Une campagne de mesures par imagerie dans deux musées en France sur des œuvres de Pierre Soulages. Analyse scientifique du noir en peinture.

Au premier trimestre 2022, une campagne de mesures par imagerie a été réalisée dans deux musées français : la salle des œuvres de Pierre Soulages au musée Fabre de Montpellier et les réserves du musée d’art moderne et contemporain de Saint-Etienne. Celles-ci ont permis de cartographier la présence de pigments et de liants, mais également de collecter des informations sur le relief des surfaces et le brillant d’œuvres de Pierre Soulages. Au-delà du noir, elles ont été riches en nouvelles informations ! Résumé.

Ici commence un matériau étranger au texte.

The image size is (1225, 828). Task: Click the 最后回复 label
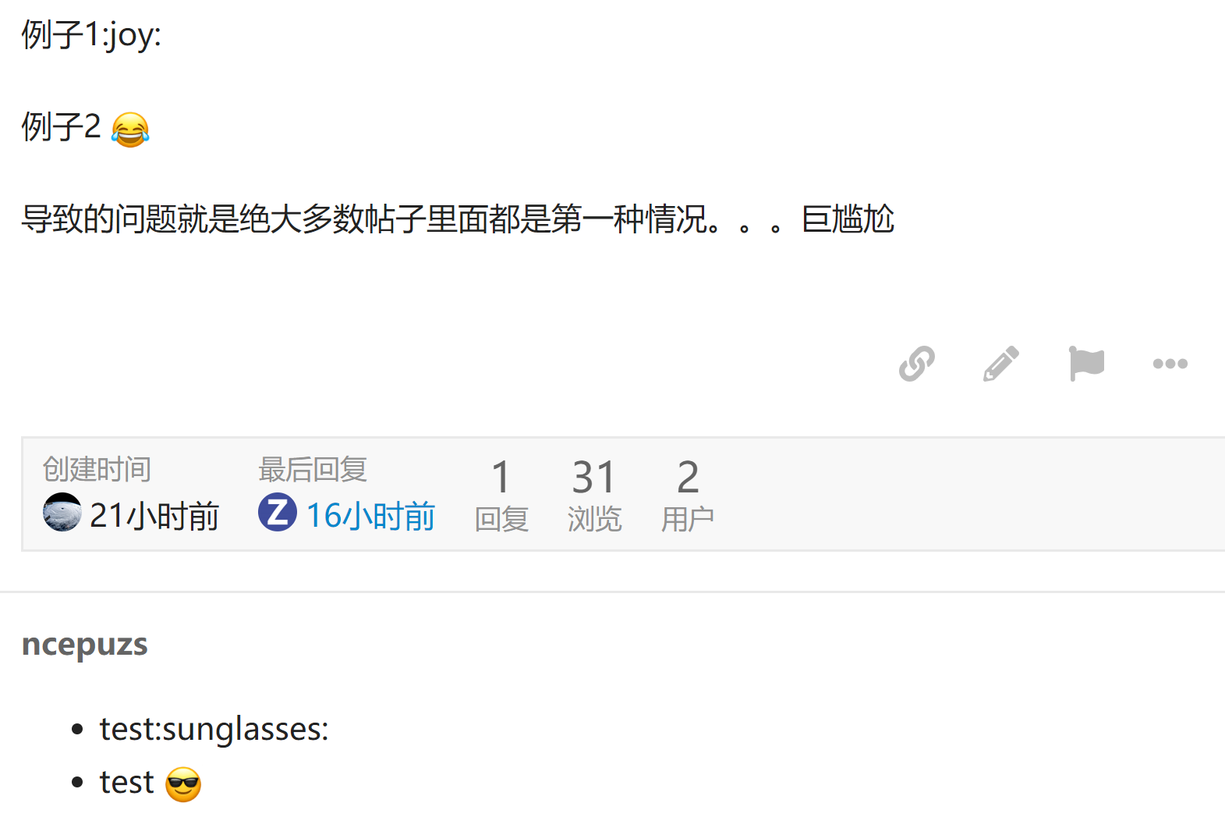tap(313, 470)
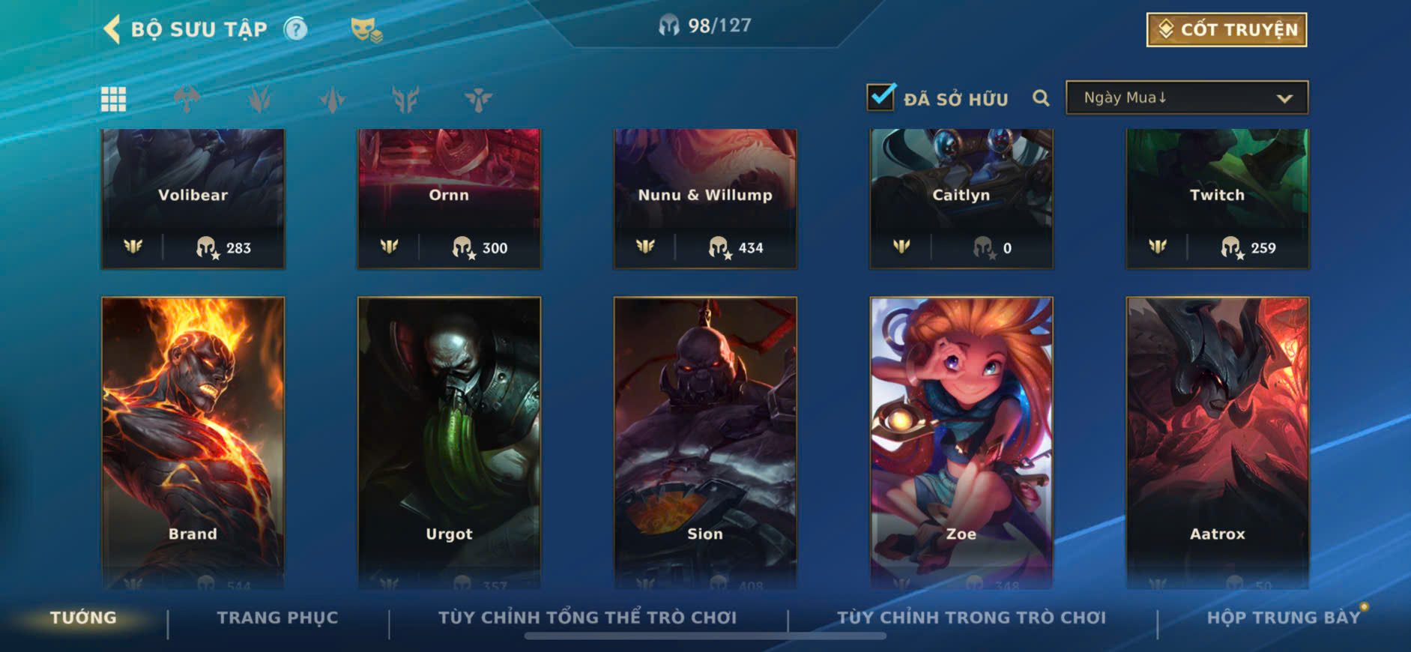1411x652 pixels.
Task: Click the Cốt Truyện button
Action: coord(1227,30)
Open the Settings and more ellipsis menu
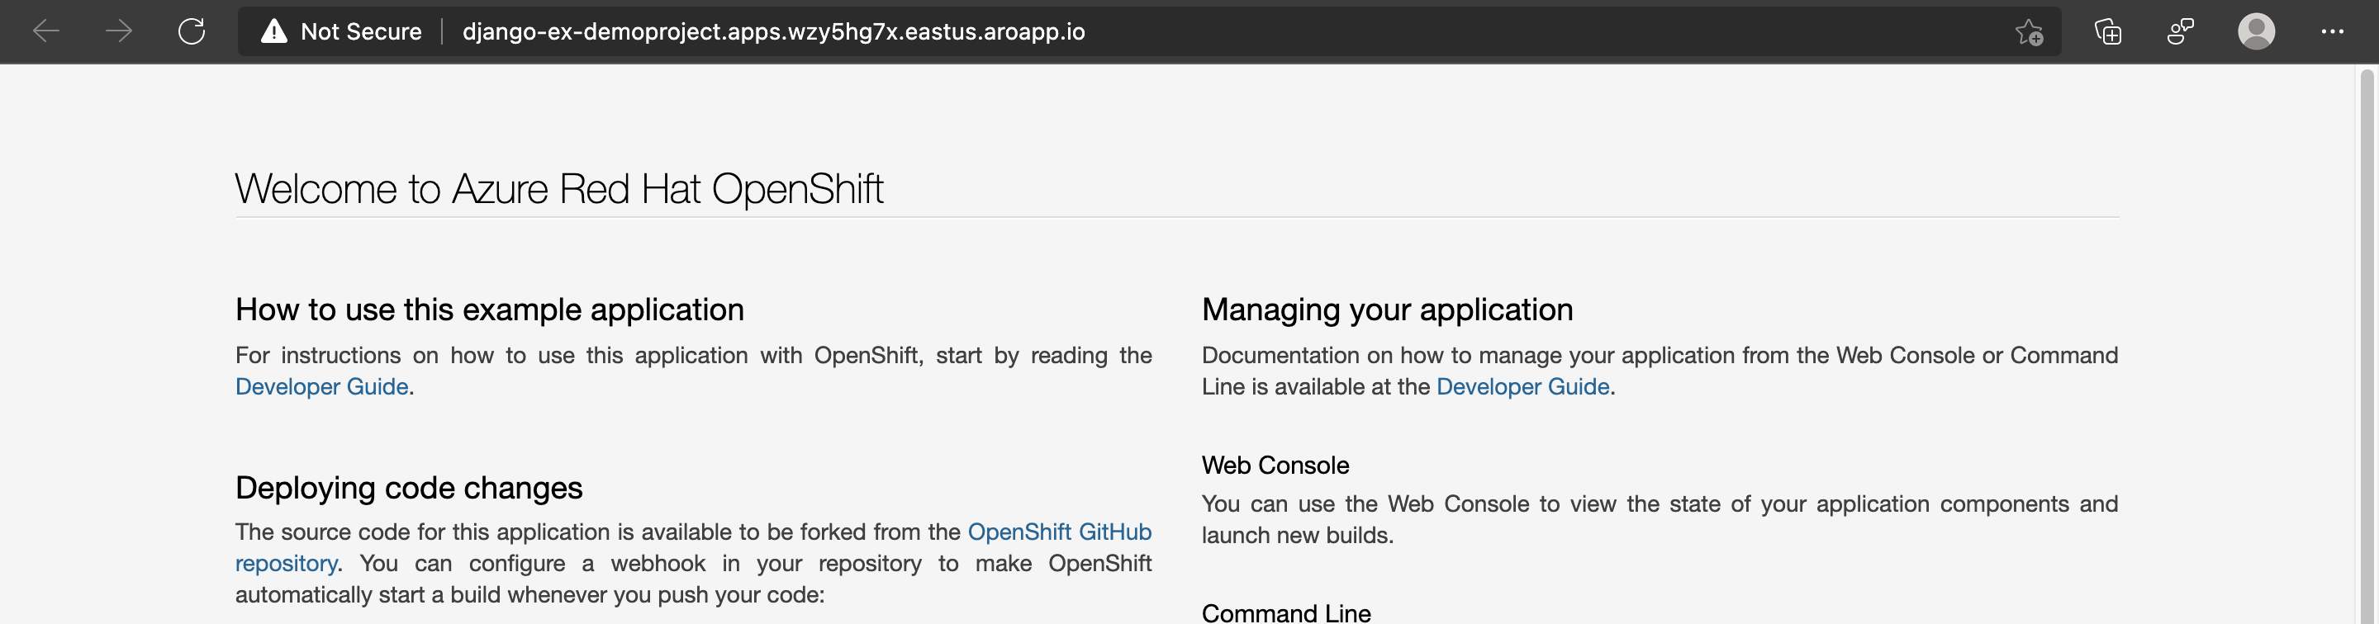The image size is (2379, 624). pos(2332,31)
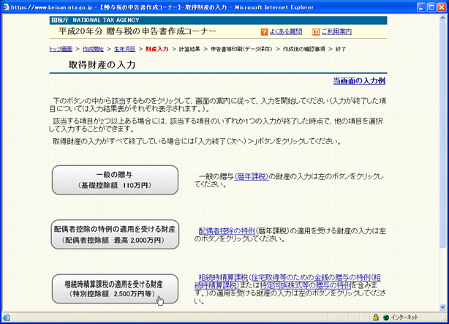Open the ご利用案内 link

point(336,32)
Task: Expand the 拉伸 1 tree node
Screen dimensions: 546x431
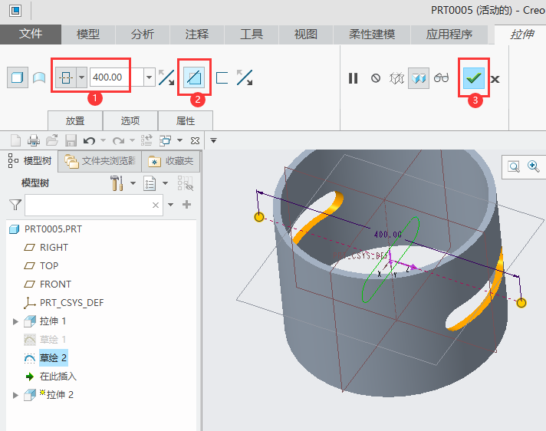Action: (x=15, y=321)
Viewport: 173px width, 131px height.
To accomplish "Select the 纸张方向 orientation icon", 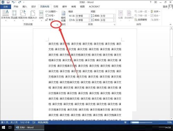I will pyautogui.click(x=23, y=15).
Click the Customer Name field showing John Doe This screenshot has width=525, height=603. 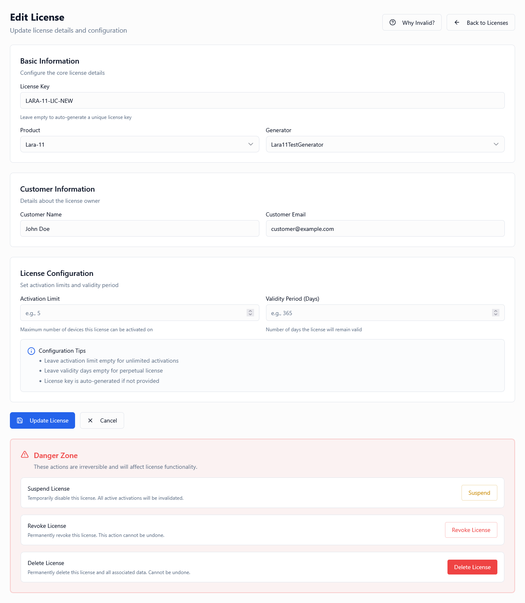click(140, 228)
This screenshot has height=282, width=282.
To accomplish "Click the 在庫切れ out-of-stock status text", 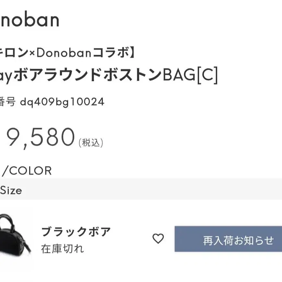I will point(63,249).
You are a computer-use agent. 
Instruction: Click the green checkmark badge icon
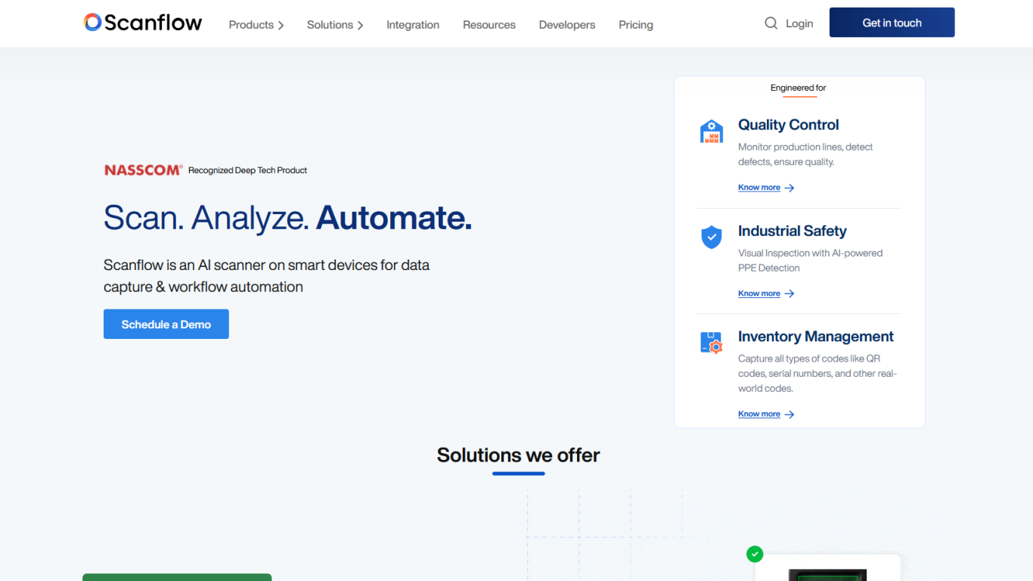click(x=755, y=555)
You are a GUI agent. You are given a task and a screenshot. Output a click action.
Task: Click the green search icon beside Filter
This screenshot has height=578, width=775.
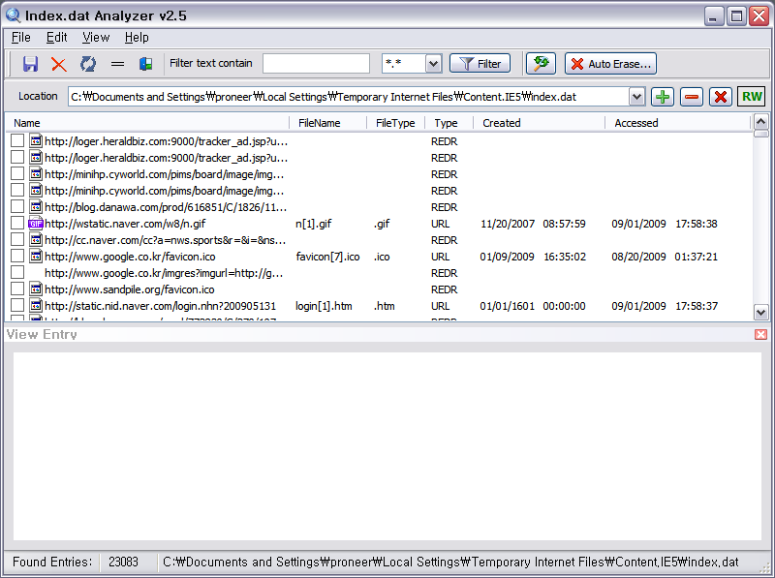point(541,63)
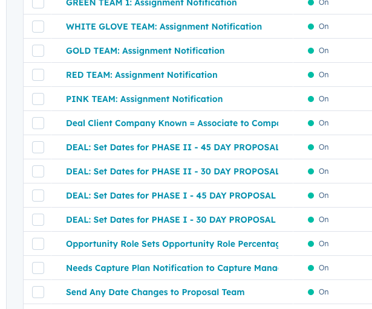372x309 pixels.
Task: Open PHASE II - 45 DAY PROPOSAL workflow
Action: click(x=172, y=147)
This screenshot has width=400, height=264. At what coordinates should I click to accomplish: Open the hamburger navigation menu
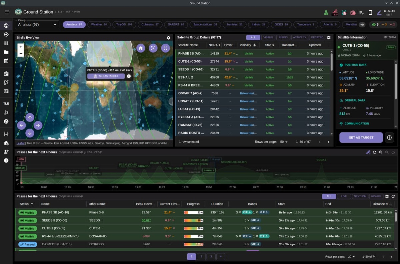(7, 12)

Peinture de Pierre Soulages, huile sur toile
Pierre Soulages, Peinture, 162 x 127 cm, 14 avril 1979 – huile sur toile – Musée Fabre, Montpellier, France © Pauline de La Grandière

Œuvres de Pierre Soulages en peinture

Pierre Soulages a 102 ans. Actif depuis 80 ans, il est reconnu comme l’un des plus grands peintres abstraits. Sa couleur de prédilection : le noir. Cet artiste peintre contredit l’idée répandue que la créativité s’estompe avec l’âge…

À 60 ans, il crée pour la première fois des œuvres qui sont entièrement recouvertes de noir : ces peintures monopigmentaires, bientôt appelées Outrenoirs, jouent avec la réflexion de la lumière sur la surface parfois striée de la matière picturale.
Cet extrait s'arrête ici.